As I write this, it’s the beginning of 2023. If I add in my year at the American Dream, where I worked at age 18 before Kurt and I started Taylor Guitars when I was 19, this marks almost half a century that I’ve managed to avoid getting a job! You have no idea how thankful I am about that.
This career, while it’s worked me to the bone at times, and worried me to no end at times, and put me in the poor house for the first 10 years, is the joy of my life. It’s hard to describe how at home I feel here at Taylor Guitars and how each passing year stays so interesting.
Speaking of the American Dream, we have new offerings in the line that you’ll learn about in this issue. A little history is that when Kurt and I bought the American Dream shop in 1974, there was a problem that we only discovered after the sale. It prevented us from being able to use the name. It’s one of the reasons we went with Taylor, but we loved the name American Dream Guitars. What a disappointment on our first day to learn we couldn’t use it.
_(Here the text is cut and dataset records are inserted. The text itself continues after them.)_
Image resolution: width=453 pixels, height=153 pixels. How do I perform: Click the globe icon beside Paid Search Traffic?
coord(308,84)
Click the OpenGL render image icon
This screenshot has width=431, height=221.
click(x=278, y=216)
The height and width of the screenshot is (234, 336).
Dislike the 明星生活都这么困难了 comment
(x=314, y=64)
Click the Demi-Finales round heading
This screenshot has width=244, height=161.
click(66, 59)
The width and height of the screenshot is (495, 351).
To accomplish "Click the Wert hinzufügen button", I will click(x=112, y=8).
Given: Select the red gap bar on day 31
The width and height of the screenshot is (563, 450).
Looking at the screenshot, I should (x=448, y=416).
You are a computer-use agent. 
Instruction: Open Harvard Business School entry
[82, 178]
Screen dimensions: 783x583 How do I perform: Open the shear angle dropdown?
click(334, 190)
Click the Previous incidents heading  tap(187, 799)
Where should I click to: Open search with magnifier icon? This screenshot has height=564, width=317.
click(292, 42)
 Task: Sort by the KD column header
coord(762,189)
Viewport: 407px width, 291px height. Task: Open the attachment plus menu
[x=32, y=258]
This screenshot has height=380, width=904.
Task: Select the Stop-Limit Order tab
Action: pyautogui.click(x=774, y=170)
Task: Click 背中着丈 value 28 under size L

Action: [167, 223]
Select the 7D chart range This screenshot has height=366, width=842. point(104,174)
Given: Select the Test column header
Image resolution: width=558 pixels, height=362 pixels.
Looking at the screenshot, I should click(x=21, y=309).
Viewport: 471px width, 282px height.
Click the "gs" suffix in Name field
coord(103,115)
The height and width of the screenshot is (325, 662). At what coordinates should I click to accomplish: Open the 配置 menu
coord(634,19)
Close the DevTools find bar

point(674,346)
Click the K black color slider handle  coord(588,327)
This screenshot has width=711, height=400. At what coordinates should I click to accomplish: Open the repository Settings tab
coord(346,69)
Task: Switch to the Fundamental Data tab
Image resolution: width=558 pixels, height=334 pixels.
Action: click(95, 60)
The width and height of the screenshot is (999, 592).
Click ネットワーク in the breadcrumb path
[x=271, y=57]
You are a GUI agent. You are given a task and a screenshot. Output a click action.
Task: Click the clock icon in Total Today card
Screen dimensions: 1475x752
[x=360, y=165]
But time marched on, the name later became available, and we registered it, long after Taylor was on the scene. In order to keep the registration, we had to make a couple of American Dream-branded guitars every so often, and I think that interval was about once every 10 years. So we did.
Over the years, I’ve been displeased with ourselves for being too patient with things that could improve faster.
During COVID, when supplies were scarce, and sales were uncertain, and our Tecate factory was shuttered, the perfect opportunity presented itself to dust off that name and let it live. Thus, the Taylor American Dream Series was born. It’s significant to Kurt and me. I love that we use it and that it happened organically. I love that the series has a legit design and offers a lot of quality at a good price. It’s amazing how things can just come to you if you can be patient and let them come.
But patience needs to be well placed. Over the years, I’ve been displeased with ourselves for being too patient with things that could improve faster. And I’ve been pleased when the need presented itself and we jumped on an improvement, an innovation or even an outright invention because it needed doing and we weren’t going to wait. It’s how we redesigned our necks to make them straighter and more serviceable. Or how we had to jump in and literally invent processes to make the first acoustics with UV-cured finishes that performed better, while also meeting California’s very strict emission regulations. Patience would have been the enemy then. Or how about getting trees into the ground? I’m glad we’re doing that. Impatiently plant, then patiently wait.
I’m deeply pleased with all the inventions and innovations that Andy has brought to the table. From subtle changes to inventions like V-Class bracing or the highly contoured, ergonomic Builder’s Edition models, especially those with contoured cutaways, which are very difficult to implement.
I wish you could see some of what Andy’s working on daily — the things being developed right now. It’s exciting stuff. He has great ideas, which makes me excited about the future. And he has a whole team of can-do people here to help work his designs into production. I call that “industrializing” the idea. I love taking an idea and working out the building method so it can be done effectively and in sufficient volume to allow players to access them as guitars. I have to say that watching our engineering and tooling group work with Andy to bring these designs to life is a real pleasure. And then our builders, who will learn any new skill cheerfully and quickly.
So, I’m looking forward to another year of guitar making. It’s never been dull, nor stagnant, nor easy. But it’s been deeply rewarding, and I’m super thankful for that.